**Task requirements**
Copy the entire listing, down to the final line, exactly.

**Dataset content**
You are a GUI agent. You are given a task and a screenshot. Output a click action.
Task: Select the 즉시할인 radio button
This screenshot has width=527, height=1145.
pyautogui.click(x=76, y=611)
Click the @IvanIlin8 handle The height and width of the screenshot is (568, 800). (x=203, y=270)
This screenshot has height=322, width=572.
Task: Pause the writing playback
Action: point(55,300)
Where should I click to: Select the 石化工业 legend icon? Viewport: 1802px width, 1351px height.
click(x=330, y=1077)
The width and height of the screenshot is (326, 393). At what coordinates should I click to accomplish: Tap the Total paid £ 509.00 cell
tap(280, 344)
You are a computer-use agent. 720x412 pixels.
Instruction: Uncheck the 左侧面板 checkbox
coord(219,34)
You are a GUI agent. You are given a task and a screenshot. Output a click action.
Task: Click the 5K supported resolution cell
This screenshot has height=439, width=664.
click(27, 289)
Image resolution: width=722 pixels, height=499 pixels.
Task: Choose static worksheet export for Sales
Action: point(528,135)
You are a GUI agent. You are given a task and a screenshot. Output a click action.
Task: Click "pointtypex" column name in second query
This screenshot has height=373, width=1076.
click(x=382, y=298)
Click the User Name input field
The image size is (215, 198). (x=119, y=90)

**Output of the exercise**
You are a GUI agent. You are given a task and a screenshot. Output a click action.
Task: Select the 즉시할인 radio button
This screenshot has width=527, height=1145.
pyautogui.click(x=76, y=611)
Click the @IvanIlin8 handle The height and width of the screenshot is (568, 800). (x=203, y=270)
This screenshot has height=322, width=572.
Task: Pause the writing playback
Action: point(55,300)
Where should I click to: Select the 石化工业 legend icon? Viewport: 1802px width, 1351px height.
click(x=330, y=1077)
The width and height of the screenshot is (326, 393). At what coordinates should I click to accomplish: Tap the Total paid £ 509.00 cell
tap(280, 344)
You are a computer-use agent. 720x412 pixels.
Instruction: Uncheck the 左侧面板 checkbox
coord(219,34)
You are a GUI agent. You are given a task and a screenshot. Output a click action.
Task: Click the 5K supported resolution cell
This screenshot has height=439, width=664.
click(27, 289)
Image resolution: width=722 pixels, height=499 pixels.
Task: Choose static worksheet export for Sales
Action: point(528,135)
You are a GUI agent. You are given a task and a screenshot. Output a click action.
Task: Click "pointtypex" column name in second query
This screenshot has height=373, width=1076.
click(x=382, y=298)
Click the User Name input field
The image size is (215, 198). (x=119, y=90)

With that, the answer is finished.